Si quelques amis de l’époque sont toujours là, le public s’est largement renouvelé. Les rencontres ont grandi, ou grossi, puisque nous étions 110 cette année, comme l’an dernier, un nombre que je ne souhaite pas dépasser. Elles se sont professionnalisées, avec une vingtaine d’éditeurs présents (Asmodee, Blackrock, Blue Orange, Days of Wonder, Djeco, Don’t Panic Games, Flatlined, Gigamic, Iello, Letheia, Libellud, Lui-Même, Matagot, Passport Games, Pearl Games, Pixie Games, Portal, Purple Brain, Ravensburger, Repos Prod, Small Box Games, Space Cowboys, Sweet Games, sans compter ceux qui n’étaient pas là mais avaient fait parvenir des jeux, Funforge, Huch et Schmidt – prévenez-moi vite si vous constatez que j’ai oublié quelqu’un). Je ne vais pas lister les auteurs de peur d’en oublier, et parce qu’ils sont moins susceptibles, mais ils étaient aussi une bonne trentaine. Bruno Cathala, qui n’avait raté aucune des quinze ou vingt dernières rencontres, n’a pas pu venir cette année, mais Antoine Bauza, absent depuis quelques années du fait de ses séjours au Japon, était de retour. Il y avait aussi quelques illustrateurs de jeux, mais moins nombreux que les années précédentes. Les rencontres se sont aussi internationalisées, avec des participants venus de toute l’Europe, mais aussi des États-Unis et du Brésil, m’obligeant à faire les annonces en français et en anglais – du moins jusqu’à ce que je sois suffisamment saoul ou fatigué pour oublier l’anglais, ou parfois le français. Malgré une forte délégation polonaise cette année, je n’ai jamais assez bu pour essayer mes rudiments de polonais, sans doute très rouillés.

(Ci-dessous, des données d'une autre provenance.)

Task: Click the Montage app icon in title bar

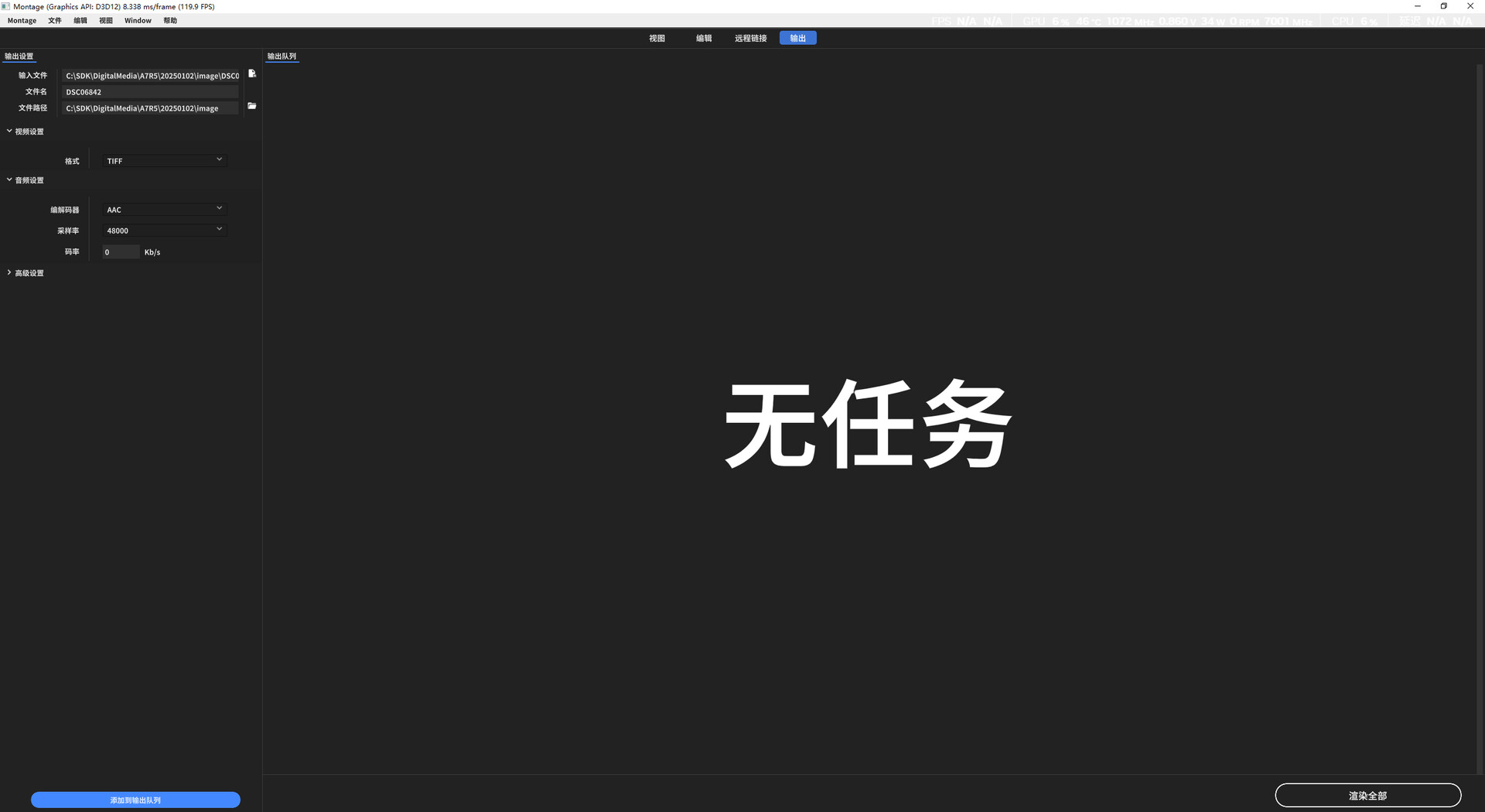Action: coord(5,6)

Malgré tout, je tiens à ce que les ludopathiques restent un moment décontracté, tenant plus du week-end entre amis que du salon professionnel – ce qui n’empêche, dans les coins discrets, de discuter un peu contrat d’édition ou distribution. C’est pour cela que j’invite aussi de nombreux amis, des vieux et des nouveaux, plus ou moins passionnés de jeux, et que j’essaie d’avoir au moins un tiers de femmes (ce qui devient plus facile car le milieu du jeu se féminise très rapidement) et quelques familles avec enfants. C’est pour cela aussi que, après une expérience assez mitigée de déménagement en région parisienne, il y a une dizaine d’années, les rencontres ludopathiques se sont définitivement installées à Etourvy, au milieu de nulle part, dans les bois entre Chaource et Tonnerre. Je n’envisage plus de bouger.

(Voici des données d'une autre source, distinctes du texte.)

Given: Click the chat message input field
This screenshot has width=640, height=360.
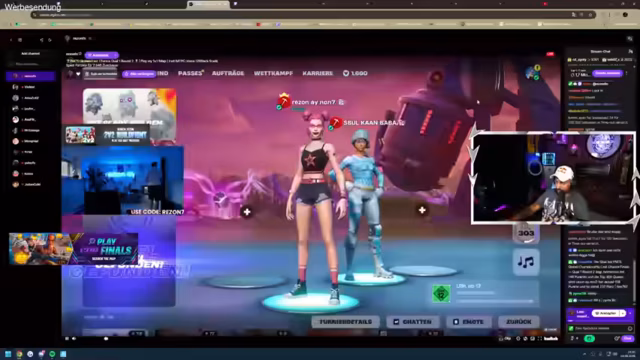Looking at the screenshot, I should click(600, 328).
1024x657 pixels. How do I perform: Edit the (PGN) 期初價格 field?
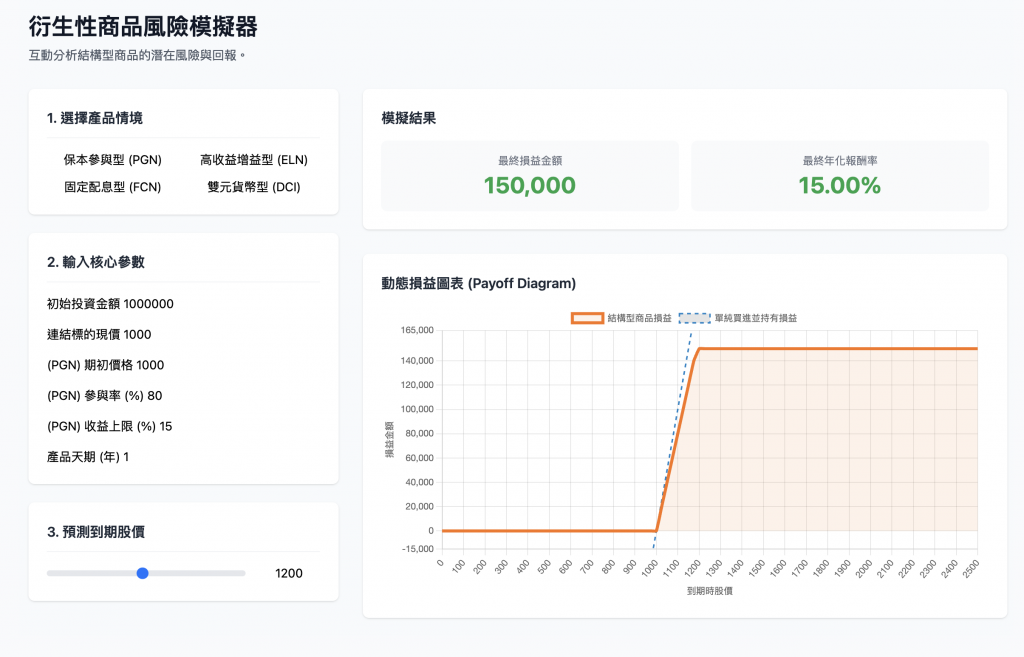point(150,365)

Lorsque quelques dizaines d’auteurs et d’éditeurs de jeux se rencontrent, il est inévitable que sortent de leurs larges sacs des jeux qui ne sont pas encore dans les boutiques, voire qui ne sont pas encore tout à fait au point, ce qu’il est convenu d’appeler des prototypes, et qu’il faudrait peut-être plutôt, au moins pour ceux des aueturs, appeler des brouillons. De plus en plus nombreux chaque année, ils représentent plus ou moins la moitié des parties – trois types de parties.

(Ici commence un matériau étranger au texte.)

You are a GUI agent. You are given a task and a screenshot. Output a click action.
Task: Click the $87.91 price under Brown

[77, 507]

Il y a d’abord les jeux inachevés, sur lesquels les auteurs sont encore en train de travailler, dont ils modifient parfois les règles au vol, en cours de partie. Je n’en avais pas beaucoup cette année. Viennent ensuite les jeux à peu près au point auxquels les auteurs essaient de trouver un éditeur. J’en avais un, Vampires, conçu avec un ami américain qui avait fait le voyage depuis San Francisco, Charlie Cleveland; il a suscité beaucoup d’intérêt mais demande encore quelques menus bricolages. Viennent enfin les véritables prototypes, les jeux apportés par les éditeurs, ceux qui vont sortir, où qu’ils hésitent à sortir, et dont les règles et parfois les illustrations sont à peu près fixées. J’en avais pas mal cette année – Nutz!, Jungle (avec Anja Wrede), Le petit Poucet (également avec Anja Wrede), Secrets (avec Eric Lang), Dragons, Jongleurs et Ménestrels (with Sandra Pietrini), A King’s Life (avec Gwenaël Bouquin).


J’ai vu des trucs bizarres auxquels je n’ai pas eu l’occasion de jouer, des arbres chez Iello (à moins que ce ne soit chez Blue Orange), des acrobates de cirque chez Matagot (le plus photographié des prototypes). J’ai joué à Dice Forge, de Régis Bonnessée, un jeu de « dice-building », à Jack et le Haricot Magique de Frédéric Morard, à l’excellent Ô mon Chateau, de Ludovic Maublanc et Corentin Lebrat, un jeu de gestion qui donne envie de dessiner – du moins à ceux qui savent un peu dessiner – et à Seeders – Exodus de Serge Macasdar, un jeu d’enchères, de gestion et de combinaison dans un univers de science-fiction riche et ambitieux. J’ai beaucoup fait tourner mon petit dernier, le jeu des Dragons, à paraître chez Matagot. La présence de mon amie Anja Wrede nous a permis de jouer un peu à nos jeux qui devraient sortir cette année, Le Petit Poucet (devinez chez quel éditeur) et Jungle (sur lequel je n’ai pas encore le droit de dire grand chose). Dans une pièce secrète et retirée, Hervé avait monté son escape room, que je n’ai toujours pas jouée – tout le monde adore, mais je ne suis pas certain que ce soit mon truc.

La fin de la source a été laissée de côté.